Candace Elizabeth Whitaker (née White; born April 22, 1980) is an American college basketball coach who is currently in her second stint as the head coach at UMKC. Previously, Whitaker was head coach at North Alabama, Texas Tech, and Missouri Western State University.. After playing college basketball at Texas Tech, Whitaker returned to her alma mater to fill the position after former coach Kristy Curry left to coach at Alabama.

==Coaching career==

===Kansas City (UMKC, 2004–12)===
In the middle of the 2006-07 season, Whitaker was named the eighth coach in Kansas City Roos' history, replacing Bo Overton. She coached her first game in the Roos' conference opener, a 51-to-48 victory over Chicago State. She coached at Kansas City until the end of the 2011-12 year, compiling an overall record of 41-65. In her time at Kansas City, Whitaker led the Roos to two separate fourth-place Summit League finishes, in 2009-10 and 2011-12.

===Texas Tech University===
Following Kristy Curry's departure from Alabama on May 11, 2013, Whitaker was named the new head coach at Texas Tech University on May 20, 2013. On January 1, 2018, Texas Tech fired Whitaker.

===Missouri Western State University===
In April 2019, it was announced that Whitaker was selected as the new head women's basketball coach at Missouri Western State University. She led Missouri Western to the 2022 NCAA Division II Elite Eight. Whitaker was also named 2024 MIAA Coach of the Year.

===University of North Alabama===
In March 2024, Whitaker was announced as the head coach at North Alabama.

===Kansas City (UMKC, 2026–)===

On March 11, 2026 Whitaker was announced as the head coach at UMKC.

==Head coaching record==

 Whitaker became interim head coach in December 2006 following the resignation of Bo Overton.

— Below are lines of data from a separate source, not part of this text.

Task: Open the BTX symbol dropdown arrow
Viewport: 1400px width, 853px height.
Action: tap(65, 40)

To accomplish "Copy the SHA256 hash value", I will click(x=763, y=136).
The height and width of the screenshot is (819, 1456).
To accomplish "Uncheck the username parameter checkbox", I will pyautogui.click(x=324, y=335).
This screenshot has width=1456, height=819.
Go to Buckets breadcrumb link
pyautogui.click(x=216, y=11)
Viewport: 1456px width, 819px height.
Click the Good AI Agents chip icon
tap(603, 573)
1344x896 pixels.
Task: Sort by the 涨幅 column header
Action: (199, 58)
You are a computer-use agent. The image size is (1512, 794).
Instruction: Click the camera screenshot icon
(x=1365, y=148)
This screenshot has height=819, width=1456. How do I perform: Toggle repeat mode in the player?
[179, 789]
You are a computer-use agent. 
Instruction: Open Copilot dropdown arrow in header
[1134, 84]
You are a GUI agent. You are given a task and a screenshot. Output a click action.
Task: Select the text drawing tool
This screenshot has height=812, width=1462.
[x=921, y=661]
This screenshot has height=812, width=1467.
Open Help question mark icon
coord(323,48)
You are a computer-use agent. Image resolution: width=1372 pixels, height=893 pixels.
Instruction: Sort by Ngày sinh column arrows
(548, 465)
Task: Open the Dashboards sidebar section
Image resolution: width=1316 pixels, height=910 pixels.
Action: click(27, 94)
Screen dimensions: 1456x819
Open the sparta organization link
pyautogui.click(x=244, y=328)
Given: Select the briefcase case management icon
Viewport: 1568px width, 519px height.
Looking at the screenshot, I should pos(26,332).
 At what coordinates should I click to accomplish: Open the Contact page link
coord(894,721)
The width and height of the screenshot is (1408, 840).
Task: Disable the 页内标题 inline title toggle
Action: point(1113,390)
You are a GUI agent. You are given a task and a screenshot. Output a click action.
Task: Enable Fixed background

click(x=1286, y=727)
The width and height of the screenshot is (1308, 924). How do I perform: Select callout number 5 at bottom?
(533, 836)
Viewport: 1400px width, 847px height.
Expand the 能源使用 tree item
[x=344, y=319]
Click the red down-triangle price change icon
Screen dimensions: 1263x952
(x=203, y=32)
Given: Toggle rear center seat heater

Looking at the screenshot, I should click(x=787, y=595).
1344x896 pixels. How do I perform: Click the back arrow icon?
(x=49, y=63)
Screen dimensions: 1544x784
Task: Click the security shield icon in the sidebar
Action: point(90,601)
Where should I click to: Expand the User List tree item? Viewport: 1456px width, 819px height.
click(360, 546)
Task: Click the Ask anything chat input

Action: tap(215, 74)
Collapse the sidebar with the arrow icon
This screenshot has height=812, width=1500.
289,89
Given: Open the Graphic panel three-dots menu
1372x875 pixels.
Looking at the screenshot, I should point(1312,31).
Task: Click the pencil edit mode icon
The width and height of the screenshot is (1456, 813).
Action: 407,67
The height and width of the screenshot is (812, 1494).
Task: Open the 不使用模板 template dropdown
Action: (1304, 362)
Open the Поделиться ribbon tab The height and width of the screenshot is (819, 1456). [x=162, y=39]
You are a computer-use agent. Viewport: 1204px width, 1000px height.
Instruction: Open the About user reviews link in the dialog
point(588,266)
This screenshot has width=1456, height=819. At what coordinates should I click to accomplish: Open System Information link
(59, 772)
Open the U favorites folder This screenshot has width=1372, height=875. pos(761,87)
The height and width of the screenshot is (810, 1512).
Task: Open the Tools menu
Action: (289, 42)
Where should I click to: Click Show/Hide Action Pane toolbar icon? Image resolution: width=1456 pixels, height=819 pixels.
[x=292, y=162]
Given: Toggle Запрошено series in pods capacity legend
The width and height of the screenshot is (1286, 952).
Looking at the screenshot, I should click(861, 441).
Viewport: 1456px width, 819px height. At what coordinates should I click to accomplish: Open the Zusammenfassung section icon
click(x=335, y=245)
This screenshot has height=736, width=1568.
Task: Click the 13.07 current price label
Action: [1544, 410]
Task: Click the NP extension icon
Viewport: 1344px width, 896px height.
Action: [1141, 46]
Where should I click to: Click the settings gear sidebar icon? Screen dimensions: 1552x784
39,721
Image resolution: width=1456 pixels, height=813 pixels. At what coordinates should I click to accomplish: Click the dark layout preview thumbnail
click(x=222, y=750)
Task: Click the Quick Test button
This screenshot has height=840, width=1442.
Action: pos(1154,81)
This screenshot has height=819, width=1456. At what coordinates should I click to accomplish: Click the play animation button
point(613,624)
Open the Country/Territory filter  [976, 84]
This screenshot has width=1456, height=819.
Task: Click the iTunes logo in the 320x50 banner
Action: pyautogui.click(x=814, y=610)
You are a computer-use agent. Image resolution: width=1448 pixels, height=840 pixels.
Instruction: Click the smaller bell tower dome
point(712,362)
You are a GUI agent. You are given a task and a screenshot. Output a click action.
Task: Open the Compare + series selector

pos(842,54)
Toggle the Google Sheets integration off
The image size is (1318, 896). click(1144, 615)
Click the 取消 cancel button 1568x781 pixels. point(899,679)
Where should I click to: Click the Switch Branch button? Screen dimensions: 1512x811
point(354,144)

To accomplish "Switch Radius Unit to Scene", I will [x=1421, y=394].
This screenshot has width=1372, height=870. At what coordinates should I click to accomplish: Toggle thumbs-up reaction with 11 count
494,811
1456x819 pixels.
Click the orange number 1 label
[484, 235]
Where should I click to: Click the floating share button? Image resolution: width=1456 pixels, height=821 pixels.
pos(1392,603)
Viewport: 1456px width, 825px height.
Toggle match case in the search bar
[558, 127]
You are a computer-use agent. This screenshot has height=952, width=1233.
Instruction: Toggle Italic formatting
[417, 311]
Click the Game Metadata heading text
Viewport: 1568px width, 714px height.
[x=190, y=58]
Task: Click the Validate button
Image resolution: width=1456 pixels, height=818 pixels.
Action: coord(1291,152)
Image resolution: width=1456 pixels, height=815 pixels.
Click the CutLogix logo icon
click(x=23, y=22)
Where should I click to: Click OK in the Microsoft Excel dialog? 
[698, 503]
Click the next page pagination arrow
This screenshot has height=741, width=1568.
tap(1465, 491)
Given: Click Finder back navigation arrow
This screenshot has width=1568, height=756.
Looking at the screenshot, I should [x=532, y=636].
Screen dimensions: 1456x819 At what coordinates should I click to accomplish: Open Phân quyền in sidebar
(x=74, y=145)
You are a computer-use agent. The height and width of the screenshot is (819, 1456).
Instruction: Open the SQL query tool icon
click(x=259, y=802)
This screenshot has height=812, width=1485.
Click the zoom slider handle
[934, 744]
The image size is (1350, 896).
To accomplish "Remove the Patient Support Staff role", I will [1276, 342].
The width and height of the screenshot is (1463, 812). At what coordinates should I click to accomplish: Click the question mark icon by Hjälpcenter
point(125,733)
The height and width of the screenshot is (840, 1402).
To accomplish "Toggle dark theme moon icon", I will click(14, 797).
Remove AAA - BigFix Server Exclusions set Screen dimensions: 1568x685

 Reflects 6 games (including 5 conference games) from 2007 to 2009 vacated due to league sanctions.

 On January 1, 2018, Texas Tech fired Whitaker.

Statistics overview
| Season | Team | Overall | Conference | Standing | Postseason |
UMKC Kangaroos (Mid-Continent Conference/Summit League) (2006–2012)
| 2006–07 | UMKC* | 8–11** | 5–8** | T-5th |  |
| 2007–08 | UMKC | 7–20** | 0–15** | 9th |  |
| 2008–09 | UMKC | 11–18** | 6–11** | T-6th |  |
| 2009–10 | UMKC | 16–16 | 12–6 | 5th | WBI First Round |
| 2010–11 | UMKC | 14–16 | 9–9 | 6th |  |
| 2011–12 | UMKC | 22–12 | 11–7 | 3rd | WNIT First Round |
Texas Tech Lady Raiders (Big 12 Conference) (2013–2018)
| 2013–14 | Texas Tech | 6–24 | 0–18 | 10th |  |
| 2014–15 | Texas Tech | 15–16 | 5–13 | 10th |  |
| 2015–16 | Texas Tech | 13–18 | 3–15 | 9th |  |
| 2016–17 | Texas Tech | 14–17 | 5–13 | 8th |  |
| 2017–18 | Texas Tech | 6–7*** | 0–2*** |  |  |
| Texas Tech: |  | 54–82 (.397) | 13–61 (.176) |  |  |  |  |  |
Missouri Western Griffons (Mid-America Intercollegiate Athletics Association) (2019–2024)
| 2019–20 | Missouri Western | 21–8 | 13–6 | 4th | Tournament canceled due to COVID-19 |
| 2020–21 | Missouri Western | 6–16 | 6–16 | T-10th |  |
| 2021–22 | Missouri Western | 24–10 | 14–8 | 5th | NCAA Division II Elite Eight |
| 2022–23 | Missouri Western | 24–7 | 18–4 | 3rd |  |
| 2023–24 | Missouri Western | 25–6 | 19–3 | 1st | NCAA Division II First Round |
| Missouri Western: |  | 100–47 (.680) | 70–37 (.654) |  |  |  |  |  |
North Alabama Lions (ASUN) (2024–2026)
| 2024–25 | North Alabama | 13–17 | 8–10 | T-6th |  |
| 2025–26 | North Alabama | 17–14 | 11–7 | T-5th |  |
| North Alabama: |  | 30–31 (.492) | 19–17 (.528) |  |  |  |  |  |
Kansas City Roos (Summit League) (2026–present)
| 2026-27 | Kansas City | 0–0 | 0–0 |  |  |
| UMKC/Kansas City: |  | 77–93 (.453)** | 43–56 (.434)** |  |  |  |  |  |
| Total: |  | 261–253 (.508) |  |  |  |  |  |  |  |
National champion Postseason invitational champion Conference regular season champion Conference regular season and conference tournament champion Division regular season champion Division regular season and conference tournament champion Conference tournament champion

==Personal life==
Whitaker married her husband Matt Whitaker in April 2007. They have three sons: Westin, William, and Callahan.